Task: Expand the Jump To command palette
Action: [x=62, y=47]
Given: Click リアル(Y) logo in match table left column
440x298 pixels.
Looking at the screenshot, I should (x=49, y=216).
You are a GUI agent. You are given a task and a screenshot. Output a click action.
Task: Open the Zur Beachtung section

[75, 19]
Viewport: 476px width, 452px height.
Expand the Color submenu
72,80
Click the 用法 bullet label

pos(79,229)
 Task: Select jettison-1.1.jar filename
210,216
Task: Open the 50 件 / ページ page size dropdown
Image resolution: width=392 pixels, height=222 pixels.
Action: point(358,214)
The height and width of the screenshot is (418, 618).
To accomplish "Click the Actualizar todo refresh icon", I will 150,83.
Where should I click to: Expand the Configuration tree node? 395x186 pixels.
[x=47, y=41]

* * *

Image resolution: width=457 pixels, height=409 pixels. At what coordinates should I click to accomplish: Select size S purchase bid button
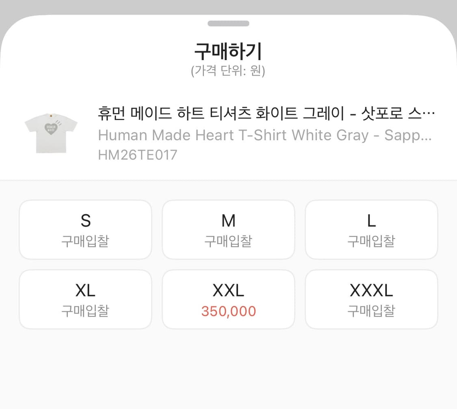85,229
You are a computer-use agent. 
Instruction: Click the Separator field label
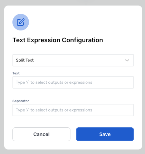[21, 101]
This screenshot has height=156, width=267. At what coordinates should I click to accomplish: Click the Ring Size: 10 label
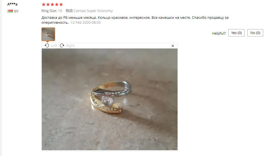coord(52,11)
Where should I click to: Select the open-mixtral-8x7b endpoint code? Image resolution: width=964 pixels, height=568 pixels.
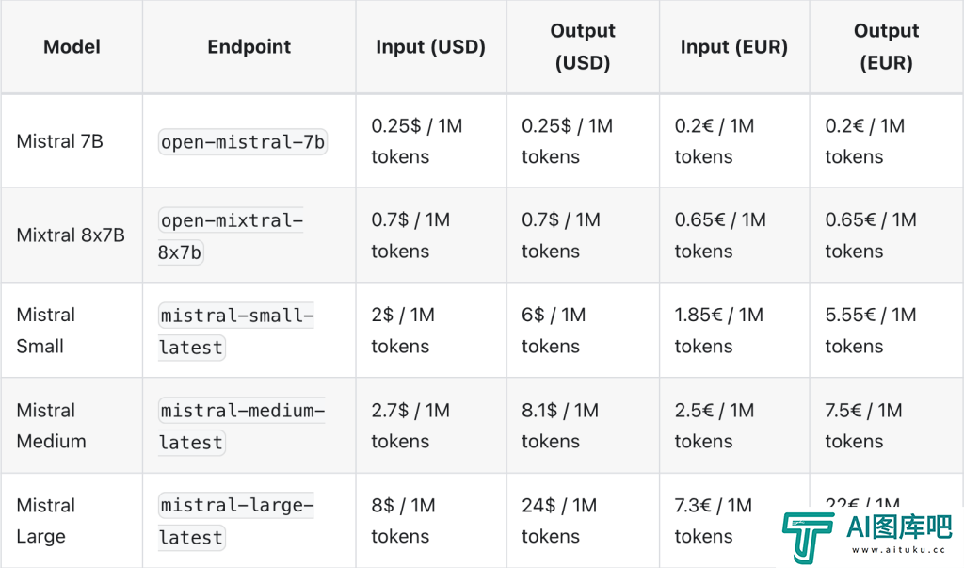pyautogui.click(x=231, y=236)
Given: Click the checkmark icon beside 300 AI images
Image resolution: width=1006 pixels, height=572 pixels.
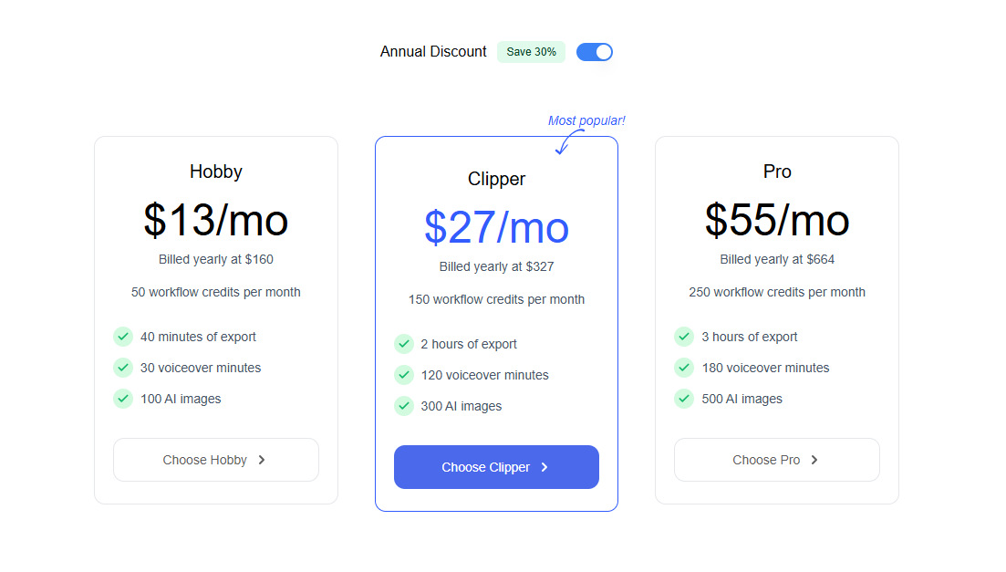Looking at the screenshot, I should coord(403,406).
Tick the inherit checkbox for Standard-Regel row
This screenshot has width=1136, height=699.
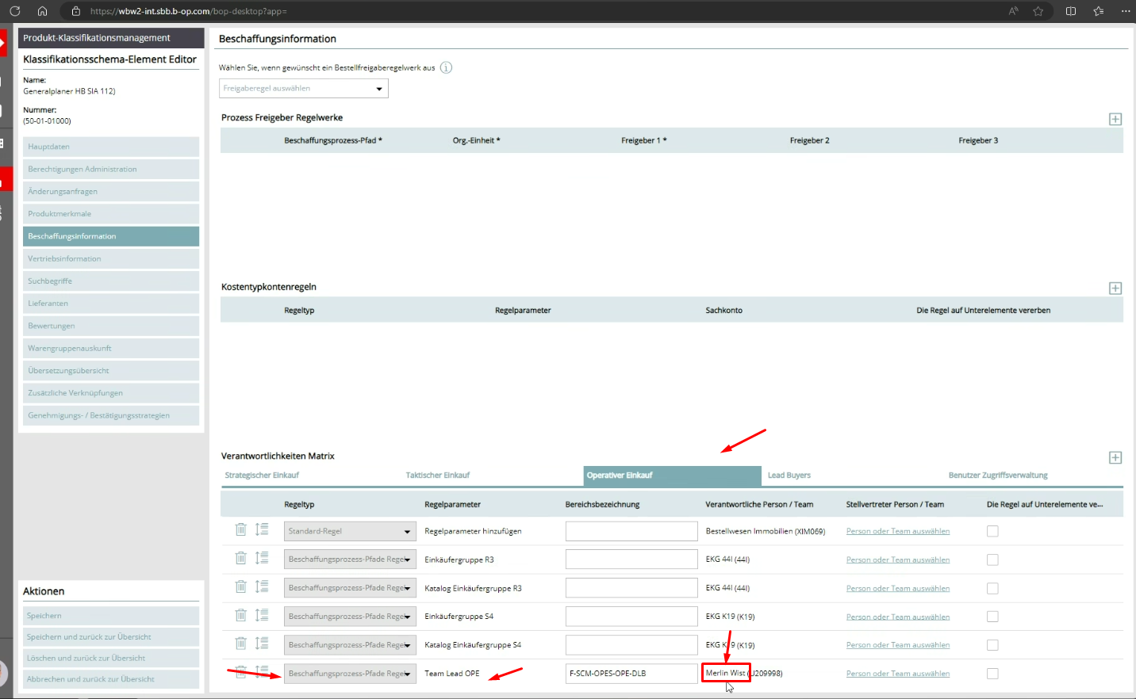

#### TASK PROMPT:
What are the lines, exactly as written above, from the line with "Click the 用法 bullet label" to the line with "The height and", both included? Output only those.

#### EXERCISE RESULT:
Click the 用法 bullet label

pos(79,229)
 Task: Select jettison-1.1.jar filename
210,216
Task: Open the 50 件 / ページ page size dropdown
Image resolution: width=392 pixels, height=222 pixels.
Action: point(358,214)
The height and width of the screenshot is (418, 618).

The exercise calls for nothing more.